Previous research has shown that the no-wait policy [9] is the most scalable deadlock prevention technique [48].

With this, the DBMS immediately aborts a transaction if it is unable to acquire a lock on a tuple (as opposed to waiting to see whether the lock is released).

Since transactions never wait, the DBMS does not have to employ a background thread to detect and break deadlocks.

Serialization Certifier

In this last protocol, the DBMS maintains a serialization graph for detecting and removing “dangerous structures” formed by concurrent transactions [12, 20, 45].

One can employ certifier-based approaches on top of weaker isolation levels that offer better performance but allow certain anomalies. （在弱的隔离级别上，加上certifier来保障serializable）

The first certifier proposed was serializable snapshot isolation (SSI) [12]; this approach guarantees serializability by avoiding write-skew anomalies for snapshot isolation.

Snapshot Isolation，来自于paper “ A Critique of ANSI SQL Isolation Levels ”，由于便于理解和实现，通过mvcc，所以大部分数据库会用于替代Serializable Isolation。

但是SI会有write skew问题，这个名字起的比较tricky，意思其实是，你完成读，计算，写入这个过程时，由于读的值被其他事务改变，导致写回的值是不正确的

SSI用于解决这个问题，“Serializable Isolation for Snapshot Databases”，文中给的例子是，更新医生的工作状态

但是有个约束是每个shift，至少有一个医生是ready的，不能都reserve

所以在SI级别下，如果同时有两个医生执行下面的sql，并且此时系统中只有两个医生是reserve，那么是会执行成功的，因为这两个sql修改的不是同一个object，不构成冲突

但是却违反了约束，破坏了serializable

SSI uses a transaction’s identifier to search for a visible version of a tuple.
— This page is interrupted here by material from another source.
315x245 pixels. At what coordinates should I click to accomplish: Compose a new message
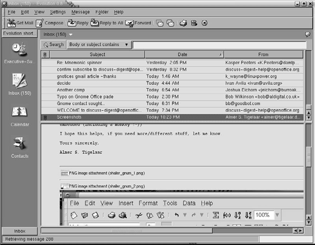(x=40, y=23)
A transaction can update a version only if the tuple’s txn-id field is set to zero.

To ensure serializability, the DBMS tracks anti-dependency edges in its internal graph; these occur when a transaction creates a new version of a tuple where its previous version was read by another transaction.（该事务创新新版本，同时老版本被其他事务读到）

The DBMS maintains flags for each transaction that keeps track of the number of in-bound and out-bound anti-dependency edges.

When the DBMS detects two consecutive（连续的） anti-dependency edges between transactions, it aborts one of them. （SSI的原理，当存在连续的反向依赖边的时候，就abort其中的一个事务，会有误杀，如果充分必要的需要判断是否有环，这个代价太高）

The serial safety net (SSN) is a newer certifier-based protocol [45].
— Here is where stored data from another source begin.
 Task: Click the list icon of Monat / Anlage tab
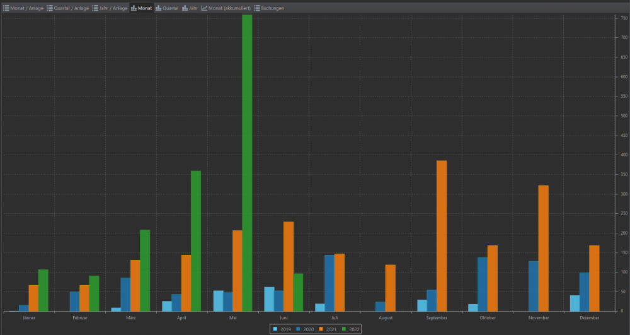6,8
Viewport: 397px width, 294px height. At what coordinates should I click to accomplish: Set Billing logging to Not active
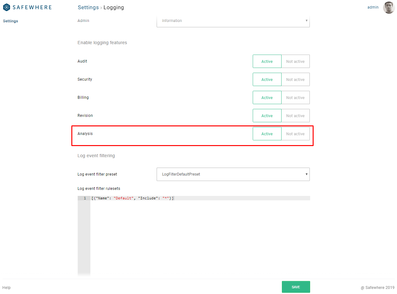click(295, 97)
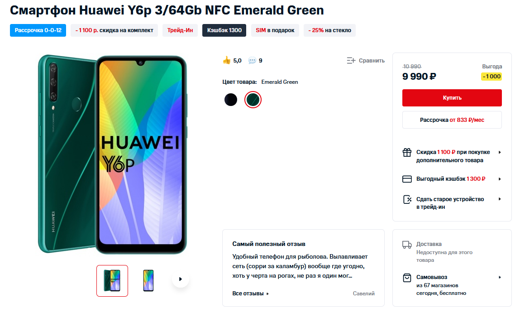Click the card icon beside Выгодный кэшбэк
Viewport: 520px width, 313px height.
click(407, 179)
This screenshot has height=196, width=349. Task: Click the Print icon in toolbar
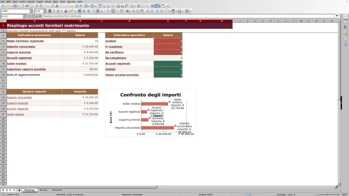click(x=27, y=6)
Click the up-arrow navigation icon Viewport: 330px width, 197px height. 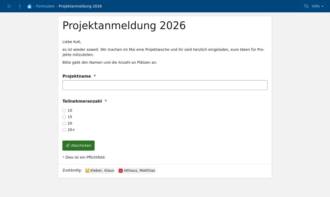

Unlike with SSI, which is only applicable to snapshot isolation, SSN works with any isolation level that is at least as strong as READ COMMITTED. （可以用于RC以上的所有隔离级别）

It also uses a more more precise anomaly detection mechanism that reduces the number of unnecessary aborts.

SSN encodes the transaction dependency information into metadata fields and validates a transaction T’s consistency by computing a low watermark that summarizes “dangerous” transactions that committed before the T but must be serialized after T [45].

Reducing the number of false aborts makes SSN more amenable to workloads with read-only or read-mostly transactions.

Discussion

（简单总结）These protocols handle conflicts differently, and thus are better for some workloads more than others.

MV2PL records reads with its read lock for each version. Hence, a transaction performing a read/write on a tuple version will cause another transaction to abort if it attempts to do the same thing on that version.

MVTO instead uses the read-ts field to record reads on each version.

MVOCC does not update any fields on a tuple’s version header during read/operations.

This avoids unnecessary coordination between threads, and a transaction reading one version will not lead to an abort other transactions that update the same version.

But MVOCC requires the DBMS to examine a transaction’s read set to validate the correctness of that transaction’s read operations.

This can cause starvation of long-running read-only transactions [24].

Certifier protocols reduce aborts because they do not validate reads, but their anti-dependency checking scheme may bring additional overheads.

（一些优化，但是都会导致级联abort，并且需要维护额外的数据结构记录事务间的依赖关系，会成为性能瓶颈）

There are some proposals for optimizing the above protocols to improve their efficacy for MVCC DBMSs [10, 27].

One approach is to allow a transaction to speculatively（投机） read uncommitted versions created by other transactions.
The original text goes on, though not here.